◆ Task directions ◆
Extract the lines of the following material exactly as they stand, from the line containing "This screenshot has width=1342, height=1007." up to and including the line containing "Action: (x=30, y=146)", and leave the pictures out of your answer.
START Data provided
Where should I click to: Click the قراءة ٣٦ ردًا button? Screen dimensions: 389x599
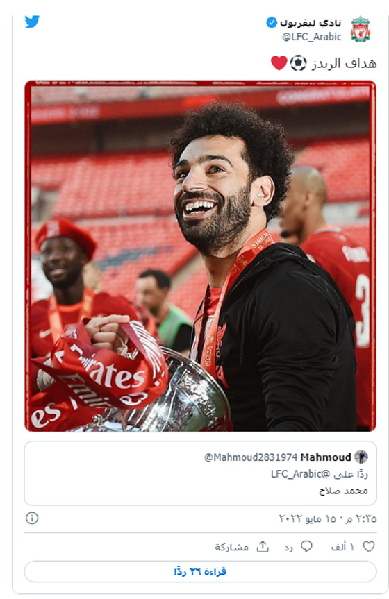[x=201, y=571]
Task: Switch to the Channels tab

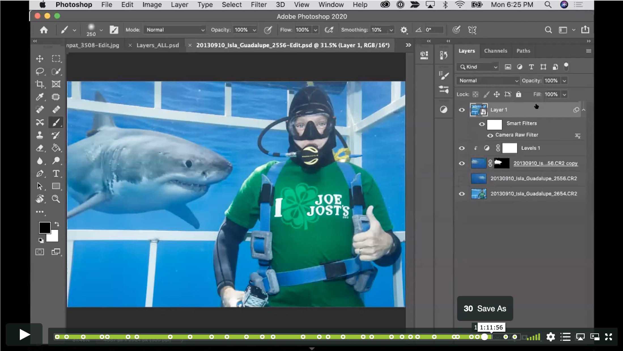Action: click(x=495, y=51)
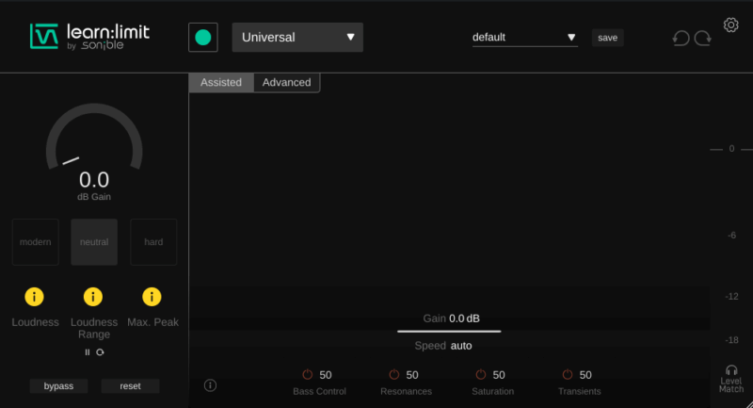Switch to the Advanced tab
This screenshot has height=408, width=753.
pos(286,83)
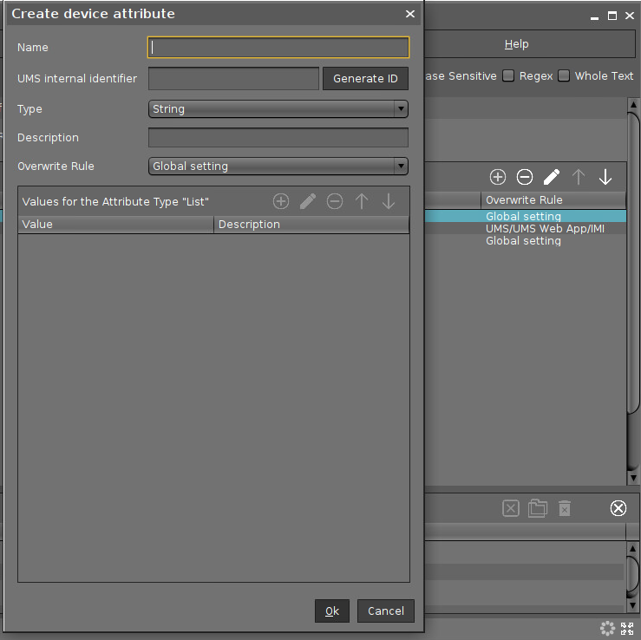The image size is (641, 640).
Task: Click the Cancel button
Action: pos(386,611)
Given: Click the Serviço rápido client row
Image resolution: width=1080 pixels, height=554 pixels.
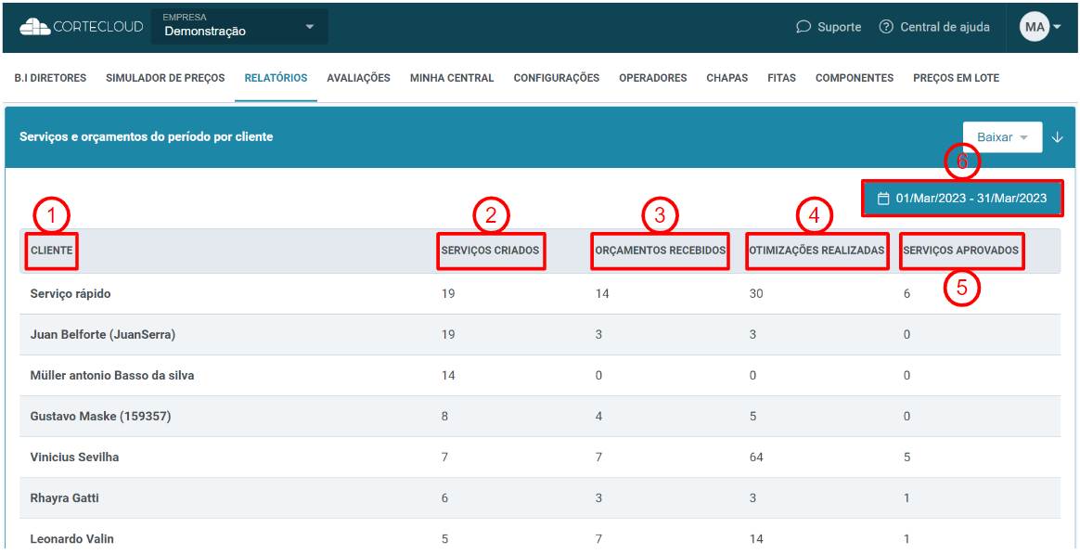Looking at the screenshot, I should point(71,294).
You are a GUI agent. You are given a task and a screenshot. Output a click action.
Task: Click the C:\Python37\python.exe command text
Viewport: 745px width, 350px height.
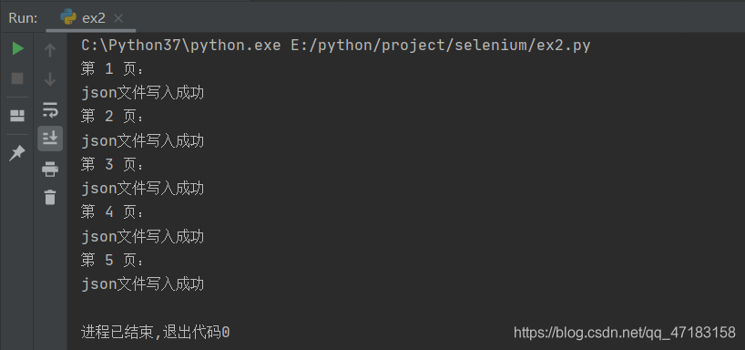[181, 46]
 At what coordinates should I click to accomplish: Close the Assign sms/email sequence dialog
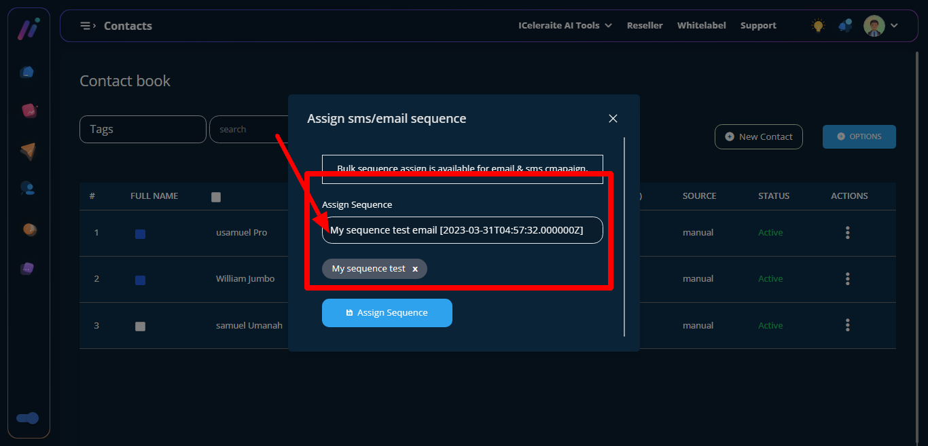613,119
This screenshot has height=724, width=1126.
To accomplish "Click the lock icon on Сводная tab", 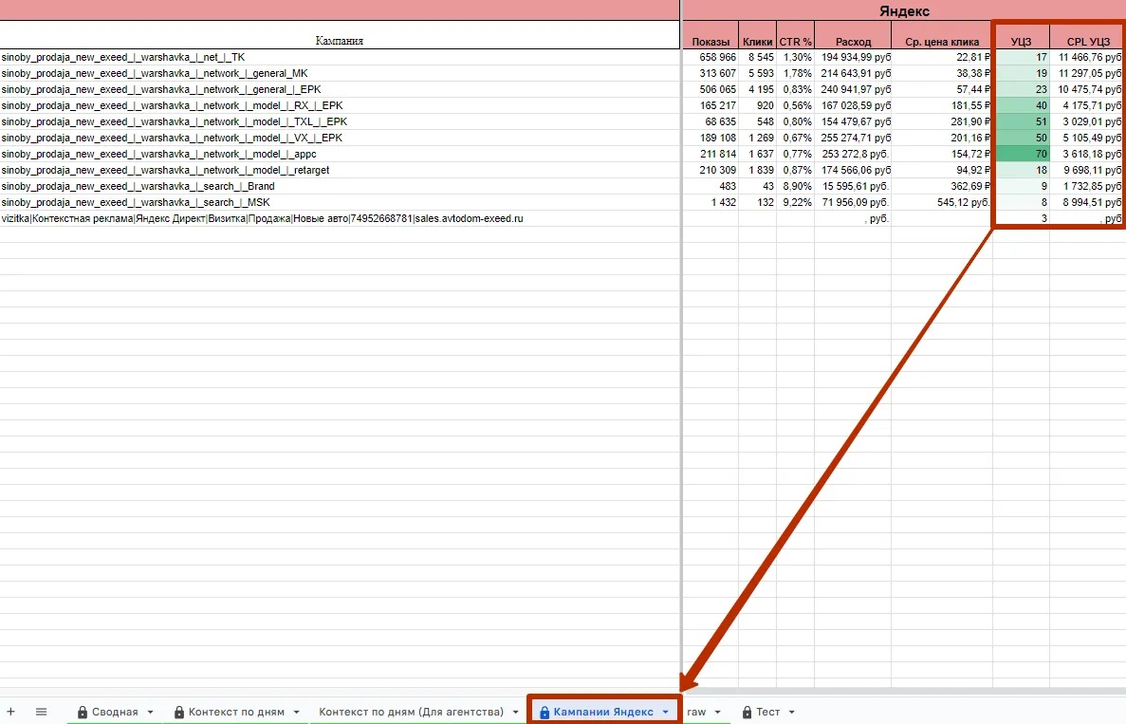I will (x=83, y=712).
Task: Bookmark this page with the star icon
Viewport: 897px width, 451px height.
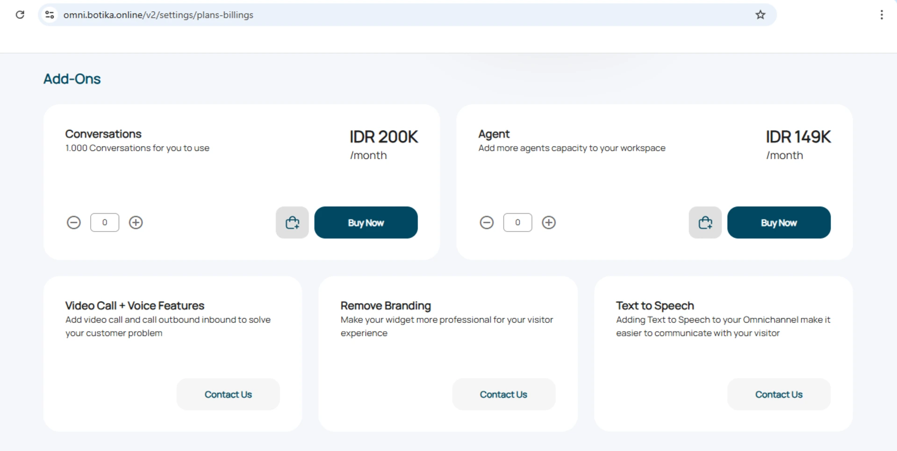Action: tap(761, 15)
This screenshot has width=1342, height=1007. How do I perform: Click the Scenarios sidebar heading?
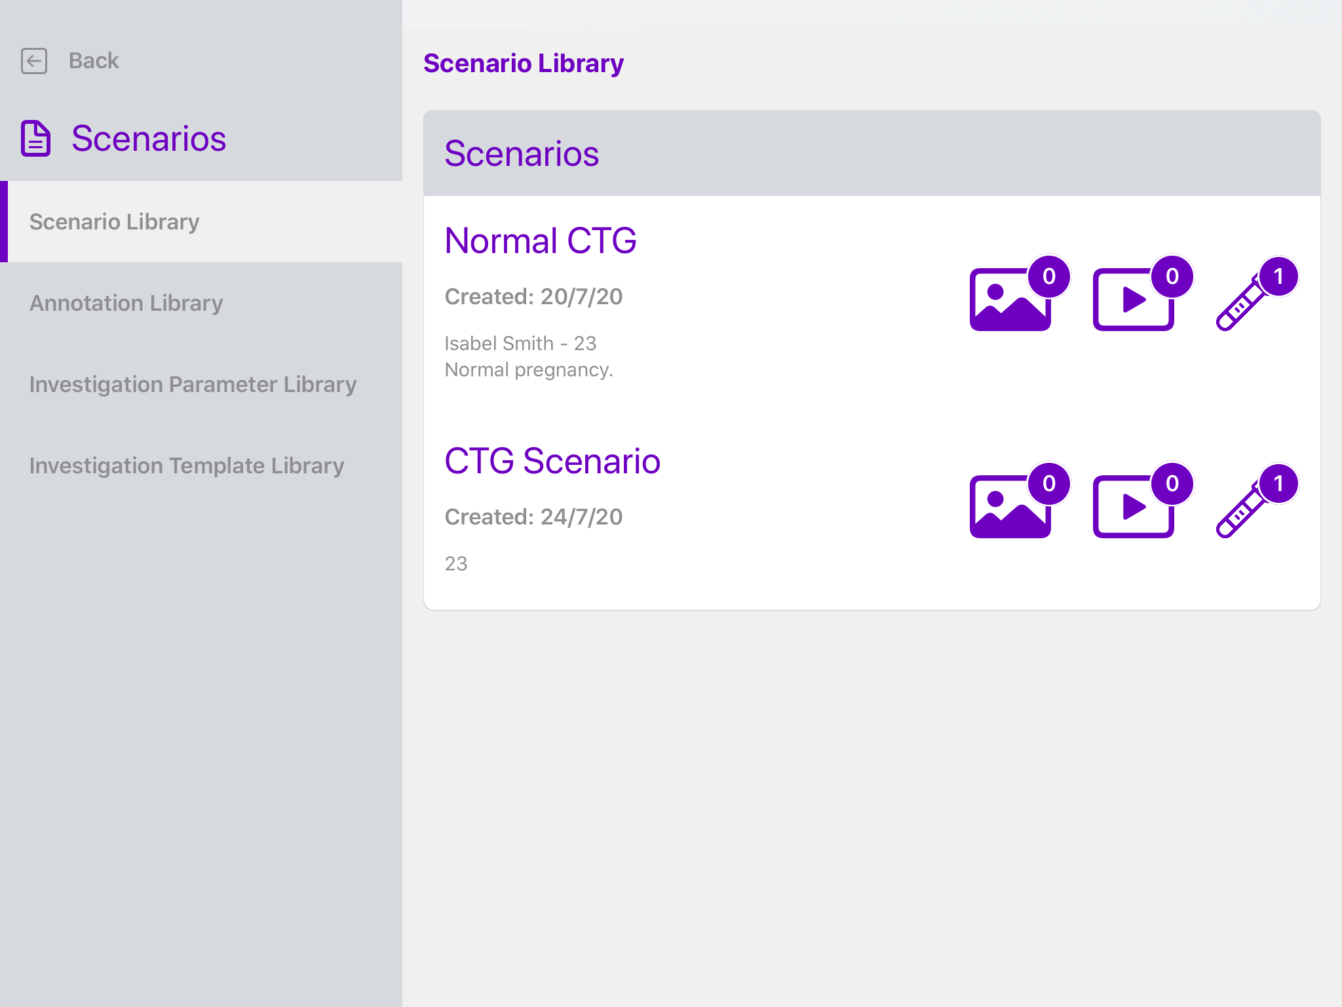click(149, 138)
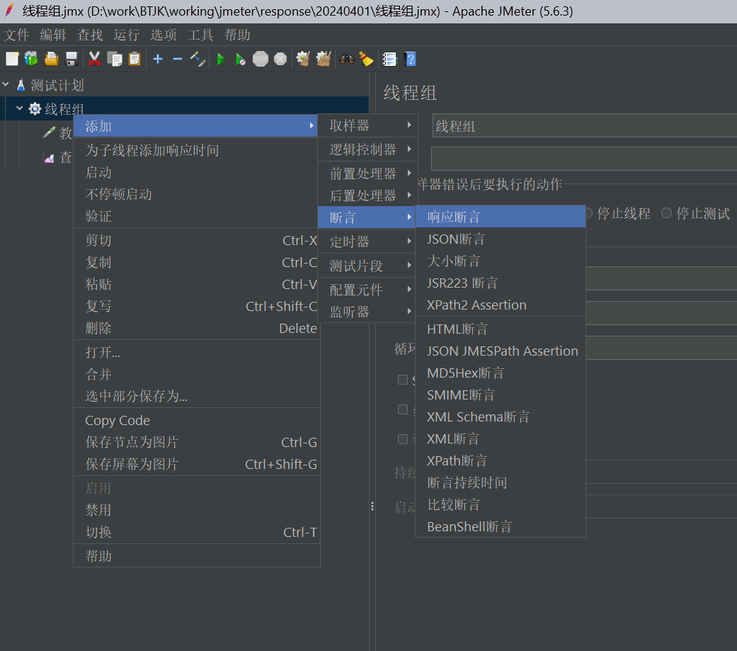Click the scissors Cut icon
Screen dimensions: 737x651
(x=94, y=59)
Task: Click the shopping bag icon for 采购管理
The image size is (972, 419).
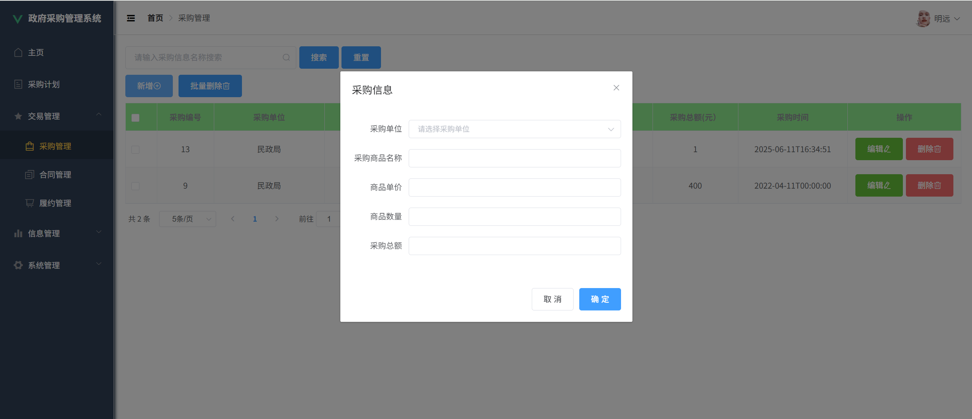Action: (x=30, y=146)
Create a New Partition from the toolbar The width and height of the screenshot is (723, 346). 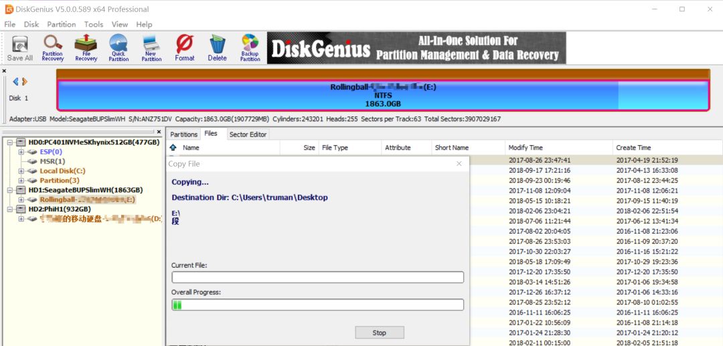pyautogui.click(x=151, y=48)
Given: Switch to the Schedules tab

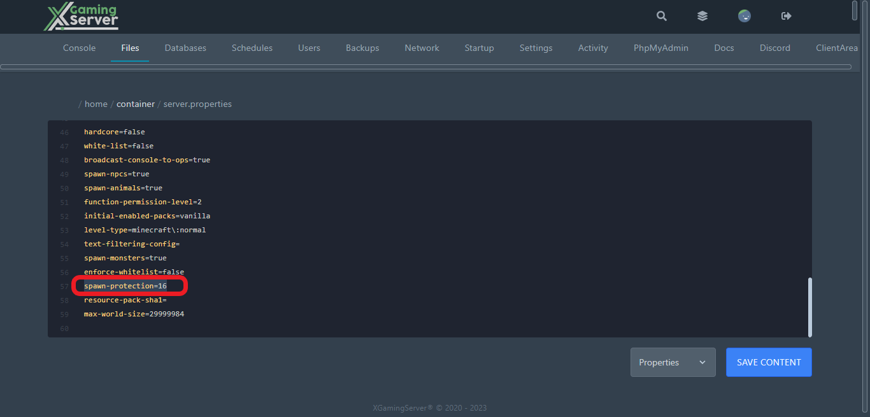Looking at the screenshot, I should pyautogui.click(x=252, y=48).
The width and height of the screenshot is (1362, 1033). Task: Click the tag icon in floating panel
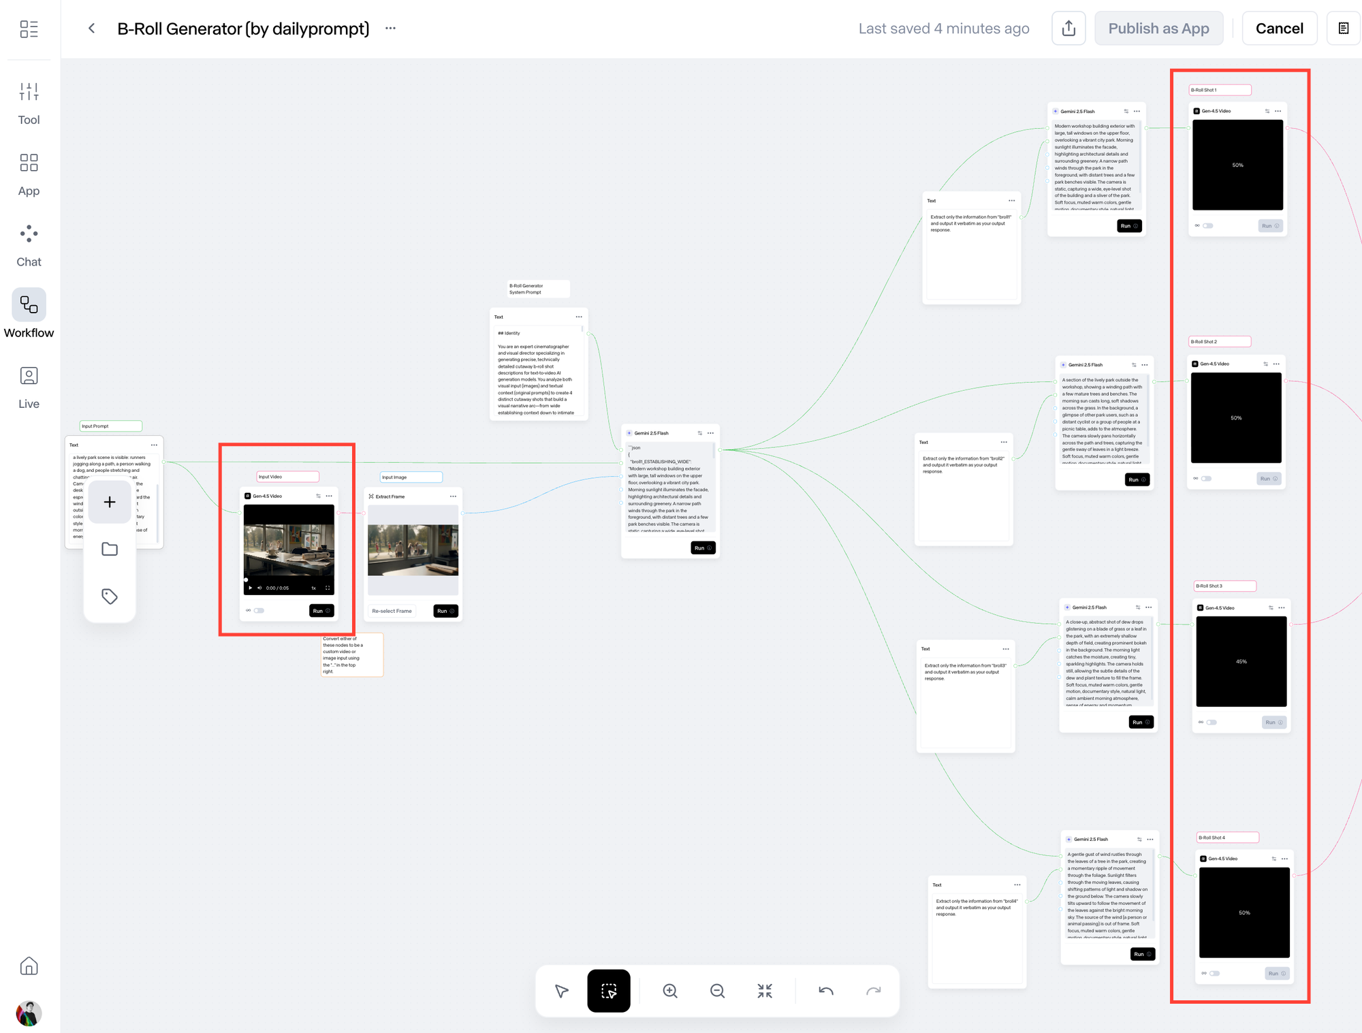[x=110, y=597]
END Data provided
◆ The completed task ◆
This screenshot has width=1342, height=1007. How do I perform: Click the Scenarios sidebar heading?
click(149, 138)
Click the scissors Cut icon
Screen dimensions: 737x651
(x=94, y=59)
Task: Click the shopping bag icon for 采购管理
The image size is (972, 419).
Action: (x=30, y=146)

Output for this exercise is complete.